The architecture has the following main components:

  • Region

    An OCI region is a localized geographic area that contains one or more data centers, hosting availability domains. Regions are independent of other regions, and vast distances can separate them (across countries or even continents).

  • Virtual cloud network (VCN) and subnets

    A VCN is a customizable, software-defined network that you set up in an OCI region. Like traditional data center networks, VCNs give you control over your network environment. A VCN can have multiple non-overlapping classless inter-domain routing (CIDR) blocks that you can change after you create the VCN. You can segment a VCN into subnets, which can be scoped to a region or to an availability domain. Each subnet consists of a contiguous range of addresses that don't overlap with the other subnets in the VCN. You can change the size of a subnet after creation. A subnet can be public or private.

  • FastConnect

    Oracle Cloud Infrastructure FastConnect creates a dedicated, private connection between your data center and OCI. FastConnect provides higher-bandwidth options and a more reliable networking experience when compared with internet-based connections.

  • Dynamic routing gateway (DRG)

    The DRG is a virtual router that provides a path for private network traffic between VCNs in the same region, between a VCN and a network outside the region, such as a VCN in another OCI region, an on-premises network, or a network in another cloud provider.

  • Network address translation (NAT) gateway

    A NAT gateway enables private resources in a VCN to access hosts on the internet, without exposing those resources to incoming internet connections.

  • Service gateway

    A service gateway provides access from a VCN to other services, such as Oracle Cloud Infrastructure Object Storage. The traffic from the VCN to the Oracle service travels over the Oracle network fabric and does not traverse the internet.

  • Internet gateway

    An internet gateway allows traffic between the public subnets in a VCN and the public internet.

  • Load balancer

    Oracle Cloud Infrastructure Load Balancing provides automated traffic distribution from a single entry point to multiple servers.

  • Web Application Firewall

    Oracle Cloud Infrastructure Web Application Firewall (WAF) is a payment card industry (PCI) compliant, regional-based and edge enforcement service that is attached to an enforcement point, such as a load balancer or a web application domain name. WAF protects applications from malicious and unwanted internet traffic. WAF can protect any internet-facing endpoint, providing consistent rule enforcement across your applications.

  • Oracle Autonomous Transaction Processing Serverless

    Oracle Autonomous Transaction Processing Serverless is a fully automated database service optimized to run transactional, analytical, and batch workloads concurrently. To accelerate performance, it’s preconfigured for row format, indexes, and data caching while providing scalability, availability, transparent security, and real-time operational analytics.
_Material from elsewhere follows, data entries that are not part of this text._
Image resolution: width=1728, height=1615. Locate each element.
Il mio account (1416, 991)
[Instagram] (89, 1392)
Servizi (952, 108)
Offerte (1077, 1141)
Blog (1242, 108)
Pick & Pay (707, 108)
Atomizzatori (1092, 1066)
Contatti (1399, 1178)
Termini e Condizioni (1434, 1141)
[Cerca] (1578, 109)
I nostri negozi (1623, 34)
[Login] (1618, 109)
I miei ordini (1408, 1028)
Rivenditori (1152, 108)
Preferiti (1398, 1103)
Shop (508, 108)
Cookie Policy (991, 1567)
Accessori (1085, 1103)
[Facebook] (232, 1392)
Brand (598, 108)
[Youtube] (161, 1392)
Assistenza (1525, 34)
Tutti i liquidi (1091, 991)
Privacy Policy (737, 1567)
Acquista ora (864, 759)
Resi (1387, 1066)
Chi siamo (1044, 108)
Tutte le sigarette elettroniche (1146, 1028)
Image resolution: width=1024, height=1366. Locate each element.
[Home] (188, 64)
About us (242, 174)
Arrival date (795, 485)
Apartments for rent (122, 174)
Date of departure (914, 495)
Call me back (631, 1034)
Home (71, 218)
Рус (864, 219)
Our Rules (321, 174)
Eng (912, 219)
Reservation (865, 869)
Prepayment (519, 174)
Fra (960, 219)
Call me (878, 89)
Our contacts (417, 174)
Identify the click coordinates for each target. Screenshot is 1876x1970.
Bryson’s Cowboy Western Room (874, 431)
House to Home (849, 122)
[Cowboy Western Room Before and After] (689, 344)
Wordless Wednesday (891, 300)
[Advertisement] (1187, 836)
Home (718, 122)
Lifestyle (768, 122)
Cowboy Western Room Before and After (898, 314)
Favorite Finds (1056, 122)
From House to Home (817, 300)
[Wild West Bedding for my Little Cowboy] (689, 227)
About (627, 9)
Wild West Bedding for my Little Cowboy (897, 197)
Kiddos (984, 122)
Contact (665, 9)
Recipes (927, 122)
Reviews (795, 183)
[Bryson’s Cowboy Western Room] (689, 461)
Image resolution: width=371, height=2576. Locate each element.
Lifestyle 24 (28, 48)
Application developers and DBAs can rapidly, easily, and cost-effectively develop and deploy applications without sacrificing functionality or atomicity, consistency, isolation, and durability (ACID) properties.

  • Full Stack Disaster Recovery

    Oracle Cloud Infrastructure Full Stack Disaster Recovery is an orchestration and management service that provides comprehensive disaster recovery capabilities for all layers of an application stack, including infrastructure, middleware, database, and application.

  • Object Storage

    OCI Object Storage provides access to large amounts of structured and unstructured data of any content type, including database backups, analytic data, and rich content such as images and videos. You can safely and securely store data directly from the internet or from within the cloud platform. You can scale storage without experiencing any degradation in performance or service reliability.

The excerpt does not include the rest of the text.